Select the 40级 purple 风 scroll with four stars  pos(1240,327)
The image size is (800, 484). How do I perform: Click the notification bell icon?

==

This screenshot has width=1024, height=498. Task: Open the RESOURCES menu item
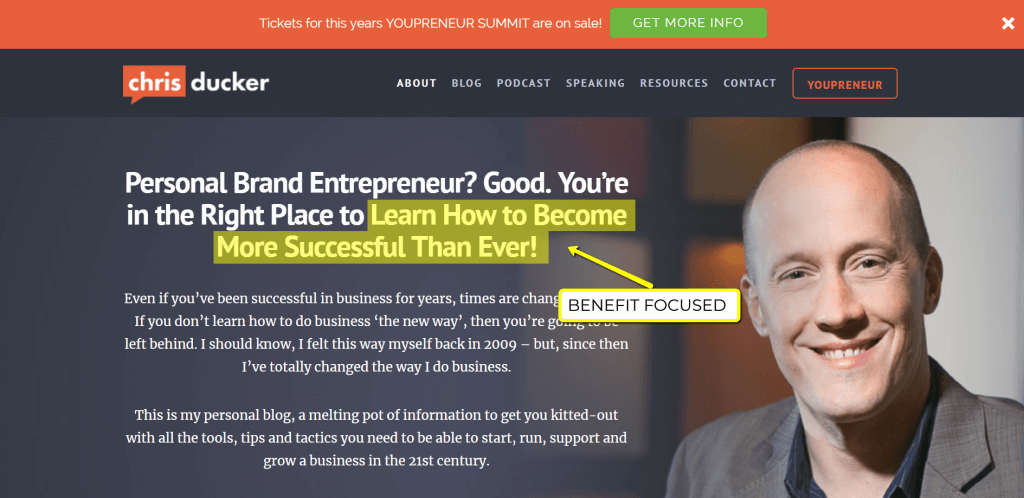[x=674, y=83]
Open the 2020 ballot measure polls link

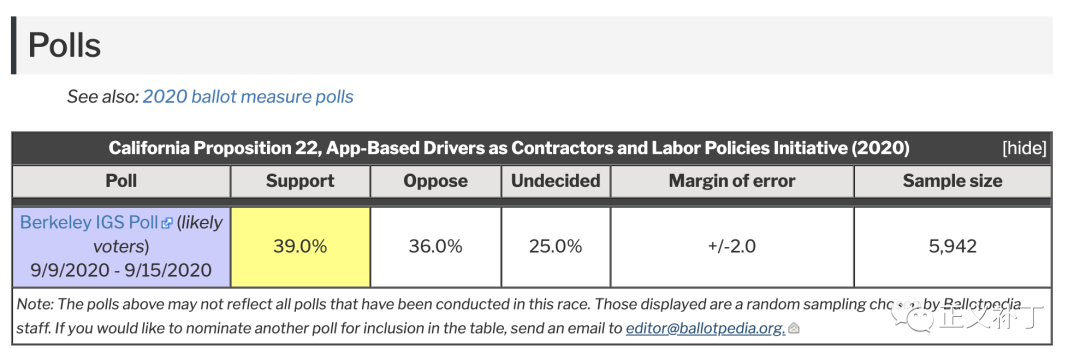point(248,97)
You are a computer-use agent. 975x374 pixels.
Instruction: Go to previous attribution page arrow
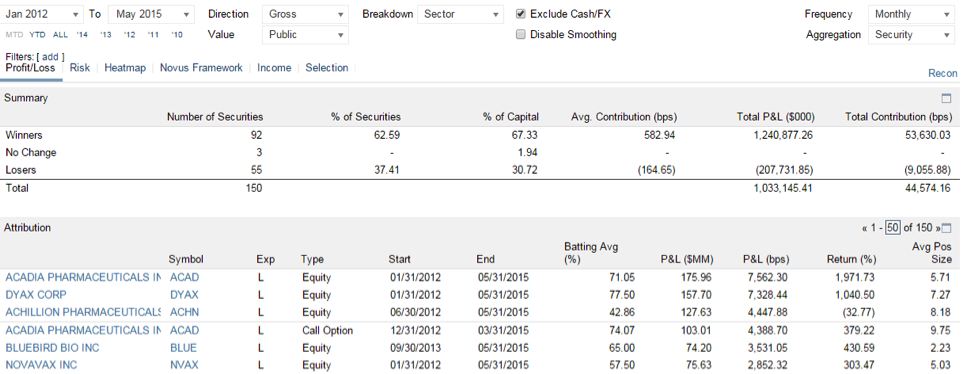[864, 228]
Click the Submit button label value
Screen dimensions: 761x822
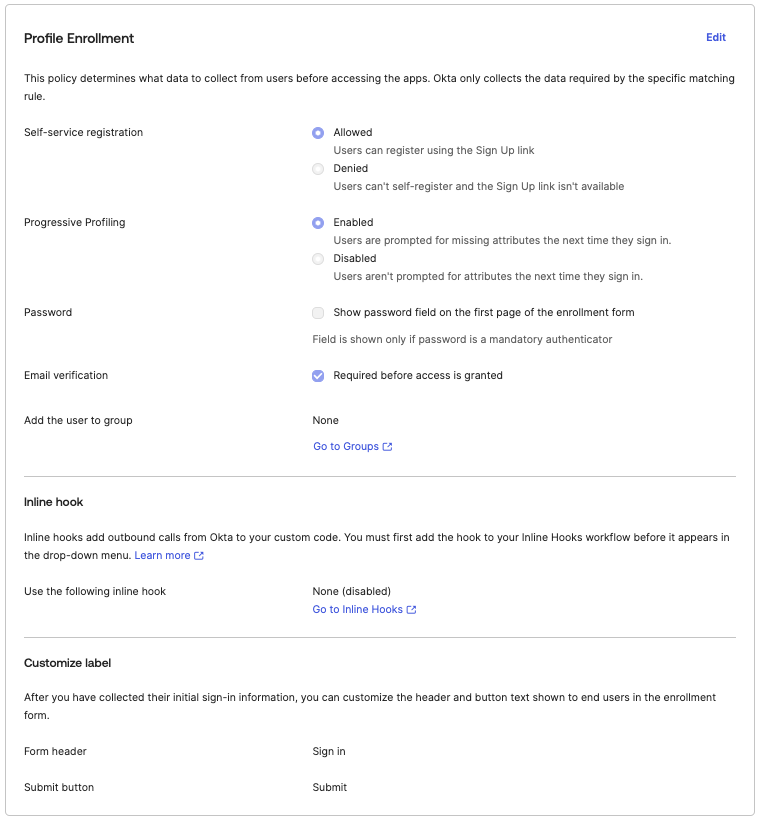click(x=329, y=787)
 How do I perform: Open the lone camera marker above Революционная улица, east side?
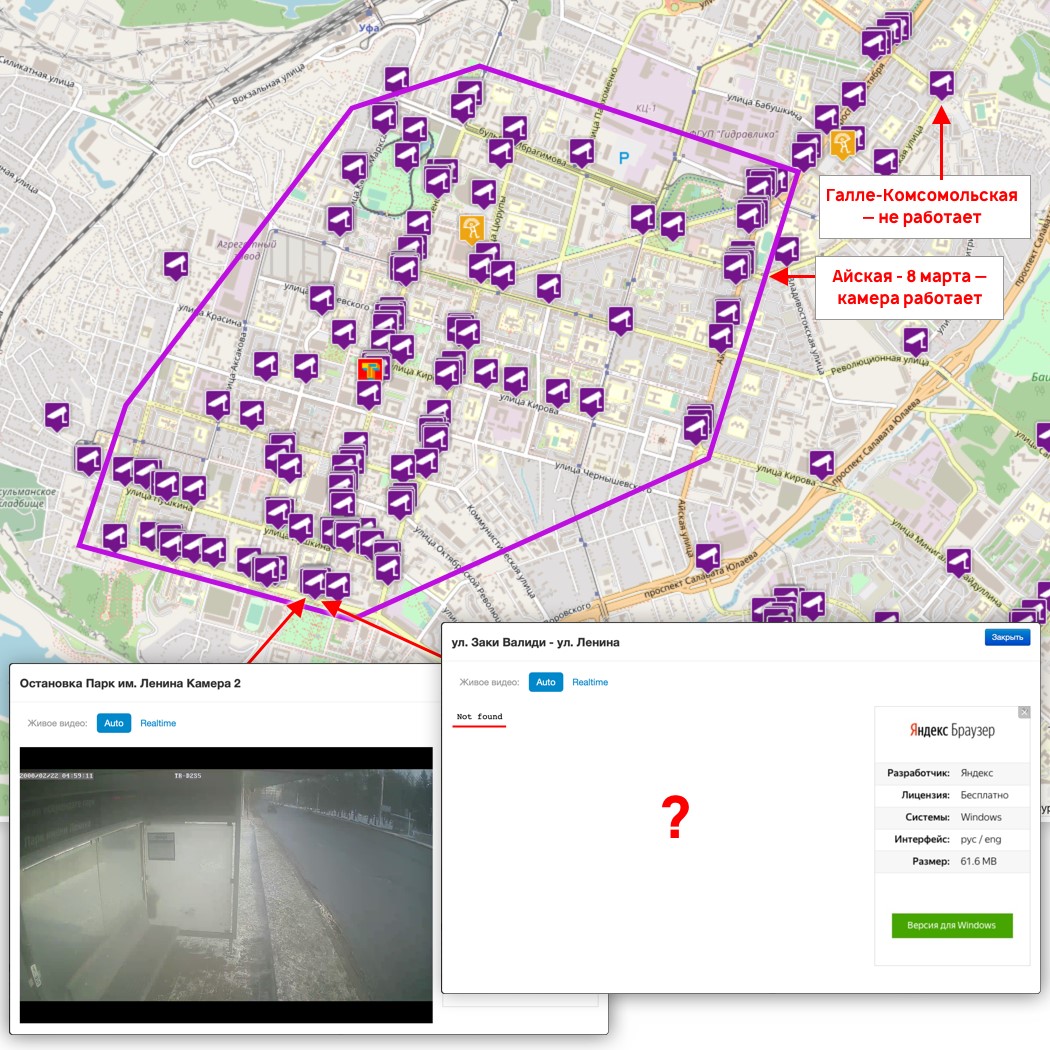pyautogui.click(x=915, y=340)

**Aim of the exercise**. Out of the data above, give again only the lines starting at the one holding "Select the 40级" and ending at the one holding "The image size", unchanged.

**Output of the exercise**.
Select the 40级 purple 风 scroll with four stars  pos(1240,327)
The image size is (800, 484). How do I perform: Click the notification bell icon?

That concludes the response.